When Antidote asked Eden if he was concerned at the time that he was writing a review paper that ran counter to the prevailing thought, he answered, "not at all."
"The nature of scientific enquiry is to always ask questions and not just accept the status quo," Eden wrote. He added, "My core hypothesis for the last decade or so, is that HRT doesn't cause breast cancer but might activate a small (even undetected) tumour, making it grow faster. Also, it seems clear to me (then and now) that not all progestins are the same with regard to their impact on breast cancer risk. As we have shown moderate-high dose progestin actually decreases breast cancer recurrence. And the French have shown that a moderate dose of norethisterone given to women with cystic breasts, reduced their risk of breast cancer. Unfortunately, I don't expect that we will ever get a trial directly comparing different progestins and their impact on breast cancer risk (as I called for in the opening abstract section)."

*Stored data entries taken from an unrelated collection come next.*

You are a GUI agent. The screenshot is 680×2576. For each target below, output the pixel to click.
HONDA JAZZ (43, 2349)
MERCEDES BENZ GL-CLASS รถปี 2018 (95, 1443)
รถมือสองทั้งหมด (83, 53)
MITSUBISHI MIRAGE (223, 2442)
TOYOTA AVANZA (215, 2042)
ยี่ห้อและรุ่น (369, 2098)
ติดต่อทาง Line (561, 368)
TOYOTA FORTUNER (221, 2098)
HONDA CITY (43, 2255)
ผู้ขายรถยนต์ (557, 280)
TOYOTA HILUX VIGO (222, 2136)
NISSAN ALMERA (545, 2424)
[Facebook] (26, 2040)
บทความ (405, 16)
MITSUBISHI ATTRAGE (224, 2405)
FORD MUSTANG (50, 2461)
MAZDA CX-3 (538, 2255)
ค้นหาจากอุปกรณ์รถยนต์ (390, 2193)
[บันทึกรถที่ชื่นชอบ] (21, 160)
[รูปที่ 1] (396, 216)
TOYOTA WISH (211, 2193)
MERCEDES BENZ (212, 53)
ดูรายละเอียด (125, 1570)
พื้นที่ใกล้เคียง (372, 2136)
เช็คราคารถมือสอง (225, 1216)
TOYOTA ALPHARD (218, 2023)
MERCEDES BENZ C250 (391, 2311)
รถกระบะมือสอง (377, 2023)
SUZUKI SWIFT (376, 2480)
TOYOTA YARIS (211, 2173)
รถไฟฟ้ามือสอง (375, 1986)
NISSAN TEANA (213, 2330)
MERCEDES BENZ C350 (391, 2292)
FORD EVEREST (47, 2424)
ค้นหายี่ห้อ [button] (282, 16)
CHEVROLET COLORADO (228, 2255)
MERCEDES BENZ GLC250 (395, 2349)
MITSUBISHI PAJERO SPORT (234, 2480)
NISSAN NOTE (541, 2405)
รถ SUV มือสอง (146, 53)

With more ghostwriting cases coming to light every day, it is hard to know how to read the publication history for a something like HRT. How do we trust medical journals that did not think to ask who was funding the "writing assistance" that was acknowledged in the author's notes? If a report in a journal is "peer reviewed" by physicians who have been working as a consultant for a drug company, can we expect that the reviewers' opinions are unclouded? Should the research history of doctors like Eden and Dr. Gloria Bachmann be reviewed in light of their heretofore secret work for drug makers or should we assume that they wrote everything else themselves?
I appreciate Eden's candor and his willingness to admit a mistake. But health writers and watchdogs have a lot more work to do in teasing out the effects of ghostwriting in medicine. Let me paraphrase Eden's ghostwritten paper: To date, there is no definitive evidence that these doctors were acting independently and producing scientific work that was purely in the best interest of patients.